Collective bargaining agreements are a legal contract between employers and labor unions. The agreements are the result of an extensive negotiation process between workers and employers that covers topics such as wages, hours, terms, and conditions of employment.

Community benefit agreements are signed by community coalitions and project developers which identify the community and labor benefits a developer agrees to deliver in return for community support or workforce availability for a project. They often include benefits such as guaranteed minimums for local hiring, the inclusion of affordable units in new housing, and the development or improvement of parks or community facilities.

The agency describes four priorities for hubs’ community benefit agreements including engaging communities and labor; investing in America's workforce; advancing diversity, equity, inclusion, and accessibility; and implementing the Justice40 Initiative, an Executive Order that aims to ensure that forty percent of the overall benefits of certain federal investments flow to disadvantaged communities. Energy Department officials have produced guidance and a webinar series outlining the role of the community benefit plans for the hubs available here.

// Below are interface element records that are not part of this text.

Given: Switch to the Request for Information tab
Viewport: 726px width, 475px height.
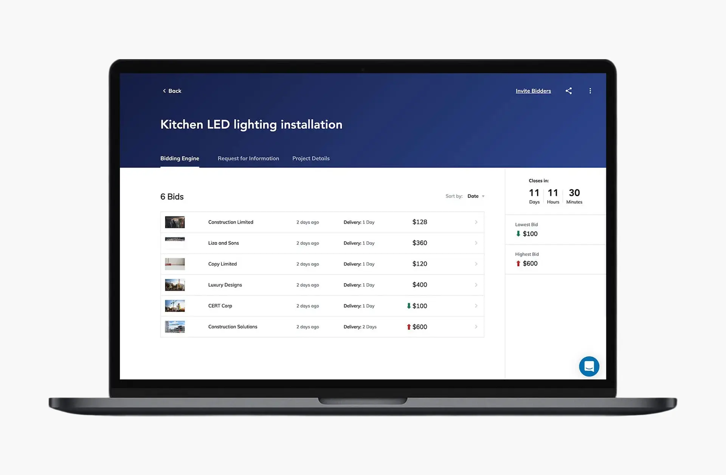Looking at the screenshot, I should (x=248, y=158).
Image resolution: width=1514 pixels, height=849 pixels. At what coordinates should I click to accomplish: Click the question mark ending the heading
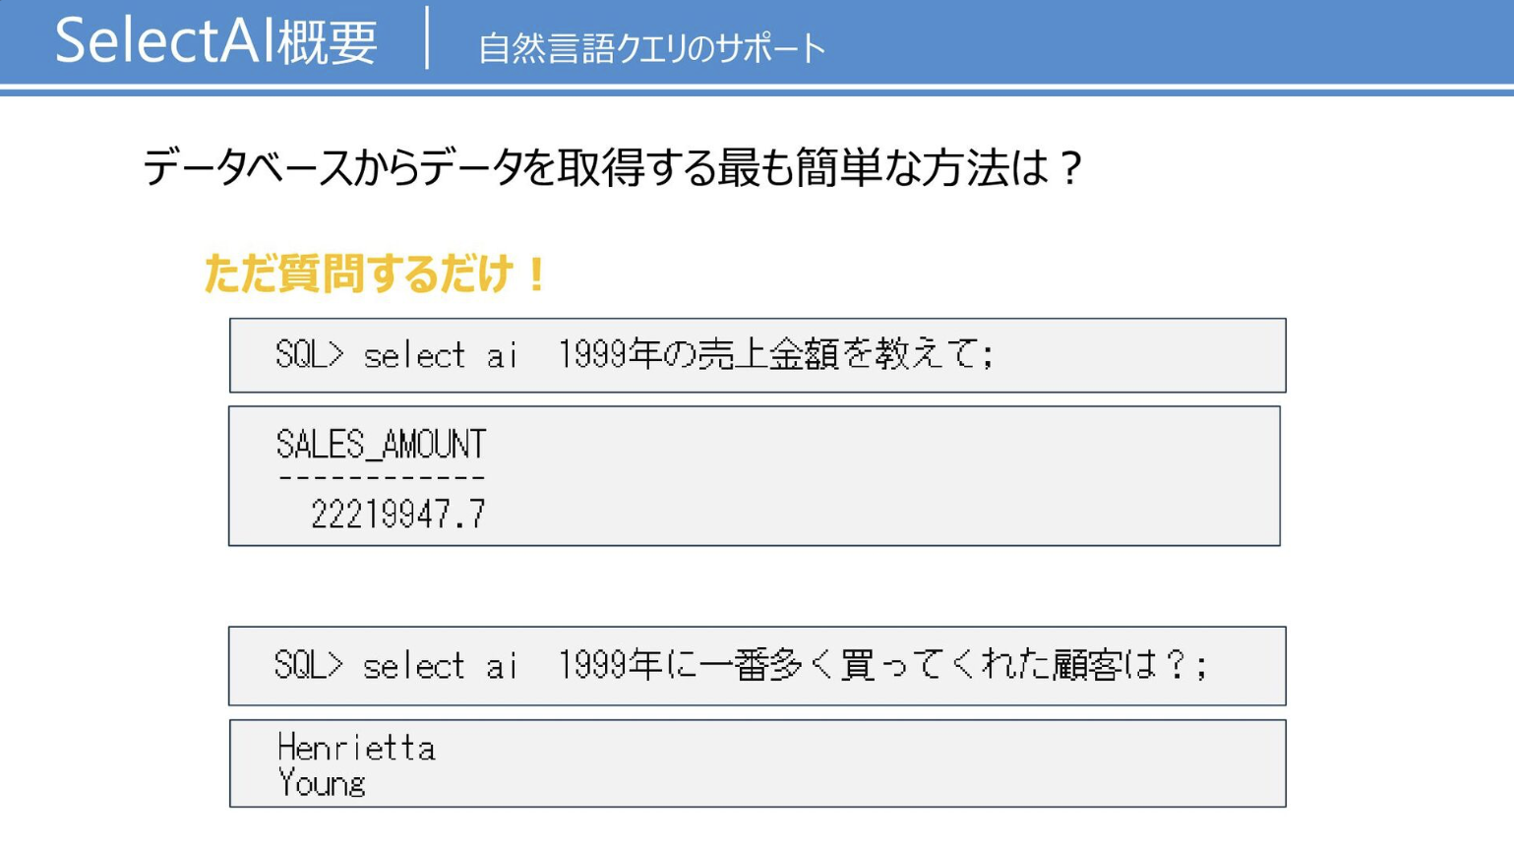[x=1071, y=168]
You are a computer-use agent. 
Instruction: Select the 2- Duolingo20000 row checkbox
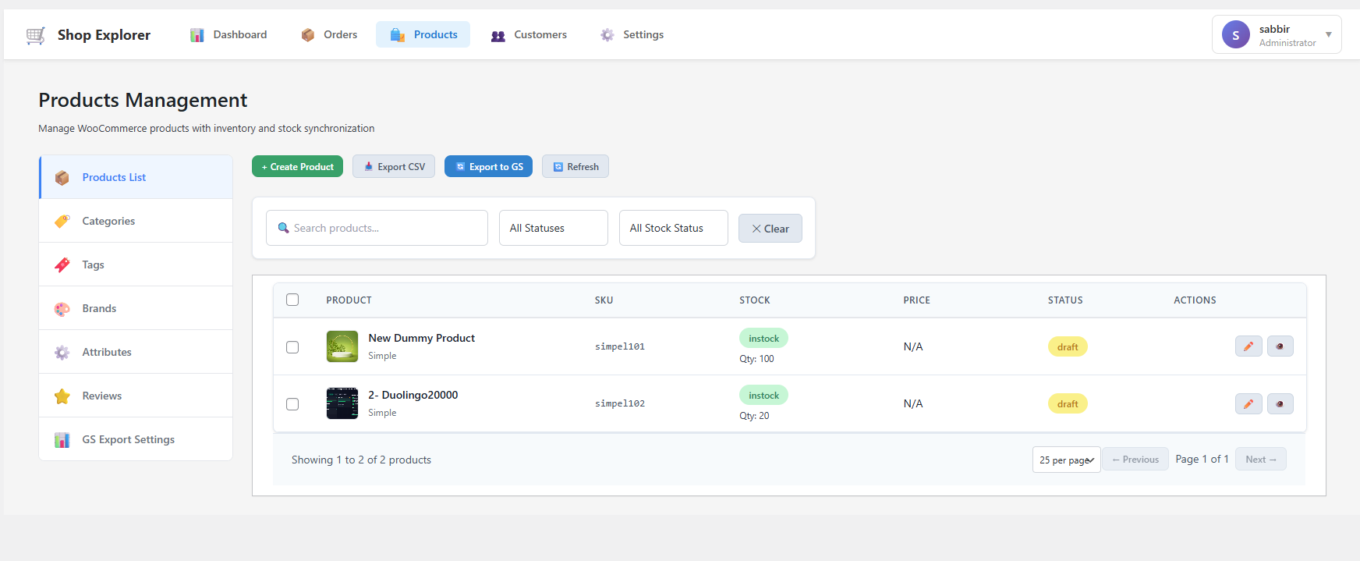[292, 404]

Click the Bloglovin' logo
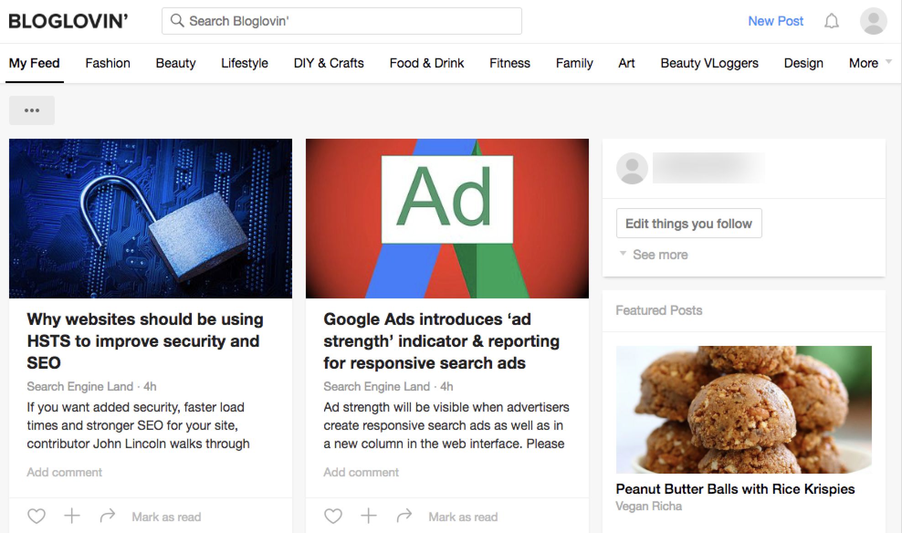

What is especially noteworthy is that even after the initial negotiation is completed, the Department has structured the Clean Hydrogen Hubs program to include several “go/no-go” review periods in which agency officials will review compliance with labor and community benefit goals before issuing subsequent funding is awarded to the hubs.

The DOE will monitor compliance with labor and community benefit goals before issuing subsequent round of funding to the Regional Clean Hydrogen Hubs.
Source: U.S. Department of Energy

Growing Union Role in Aligning Tech and Talent Development

Unions are having a come-back moment in the United States, and they will be key to ensuring that federal investments in regional innovation like the Clean Hydrogen Hubs lead to an equitable innovation economy in which more Americans can benefit from advances in technological innovation.

American support for unions has been rising since 2009, and an August 2023 Gallup poll suggested the public is rallying behind expanding union influence with two out of three Americans supporting unions.

President Biden who has taken a position as the “most union-friendly president in American history” became the first sitting U.S. president to join picket lines alongside workers participating in the United Auto Workers Strike where concerns about union members losing out in the transition to electric vehicles was a point of contention.

Unions have been front and center in the debate around AI in the workplace as seen by the recently signed agreement by the Writers Guild of America in Hollywood around concerns of AI adoption by employers in the entertainment industry.

While much work is needed to ensure that implementation reflects the vision outlined by the Biden Administration, signs point to strong indicators that labor leaders will have a meaningful role in shaping the job creation and retention, upskilling, and workforce pathways needed for successful hubs that lead to inclusive economic growth in the hydrogen economy.

Labor and workforce leaders are encouraged to begin engaging with hub leaders as the department advances its contract negotiation process with selectees.